*** Exercise inputs

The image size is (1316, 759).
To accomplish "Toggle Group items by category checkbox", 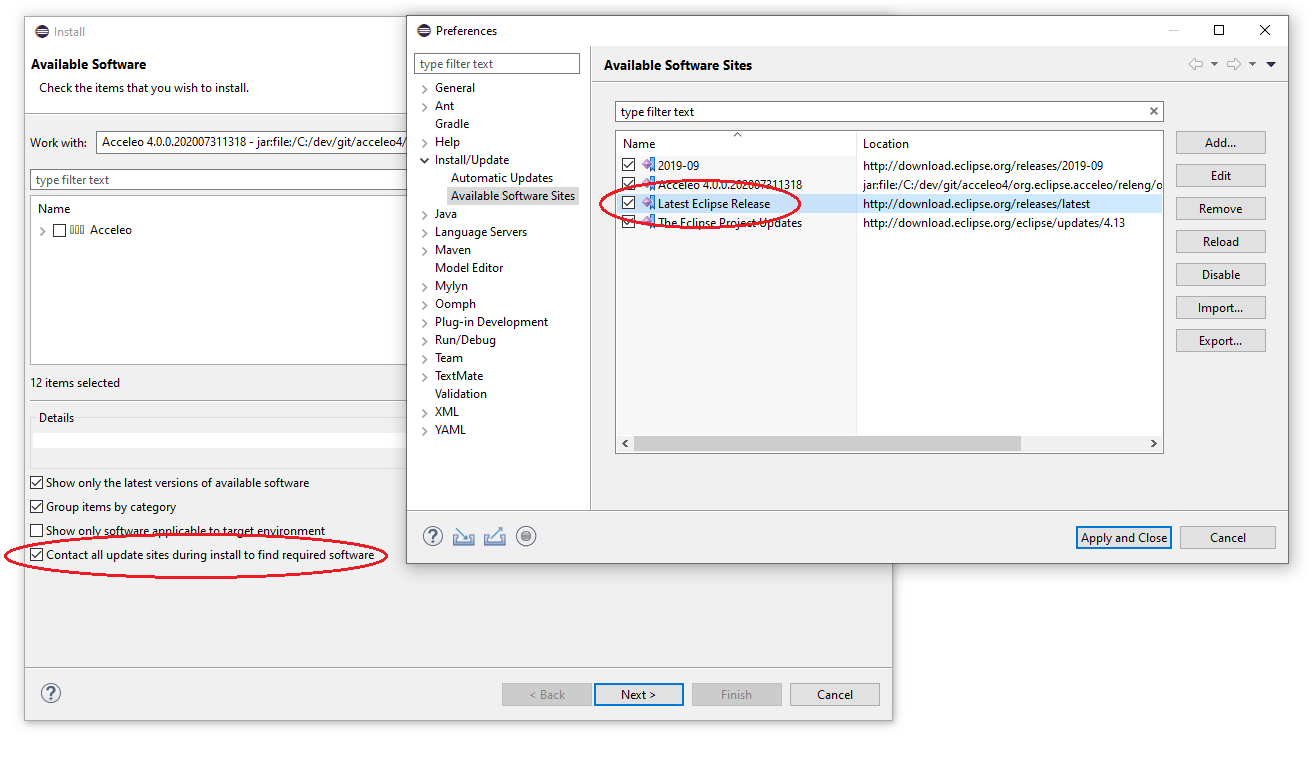I will click(37, 507).
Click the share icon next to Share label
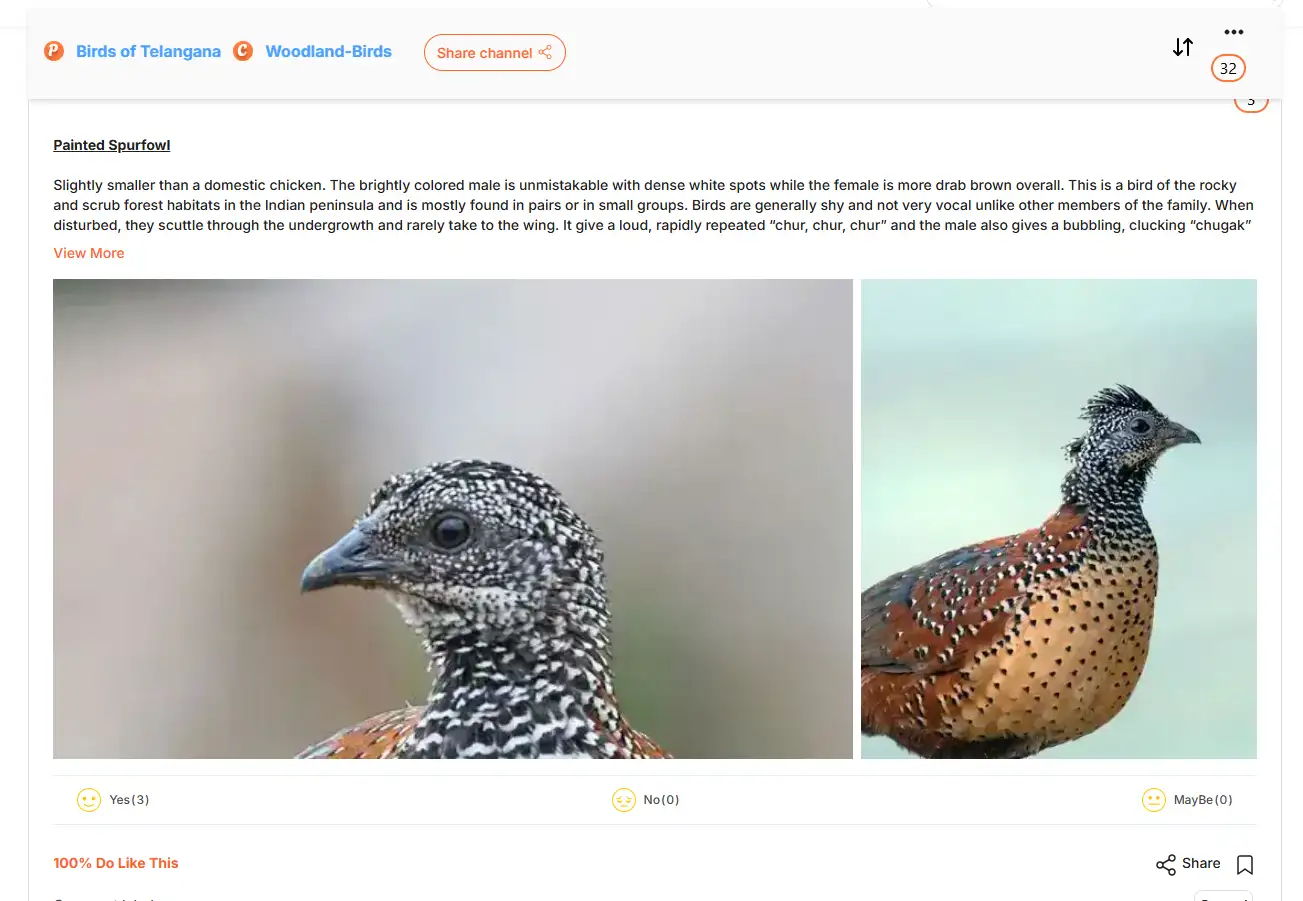 1166,864
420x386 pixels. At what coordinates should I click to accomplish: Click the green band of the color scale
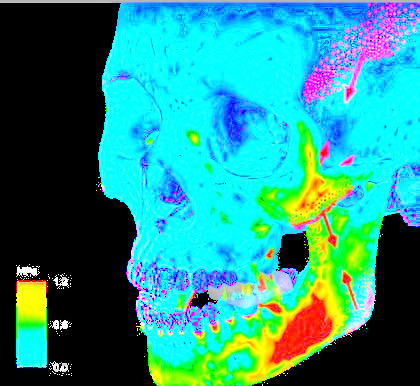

******

> **Action item**
Give back exactly the lines from the one that contains "Click the share icon next to Share label" to the final line of the data above, both included, with all pictures removed.

> **Response area**
Click the share icon next to Share label
 1166,864
420x386 pixels. At what coordinates should I click to accomplish: Click the green band of the color scale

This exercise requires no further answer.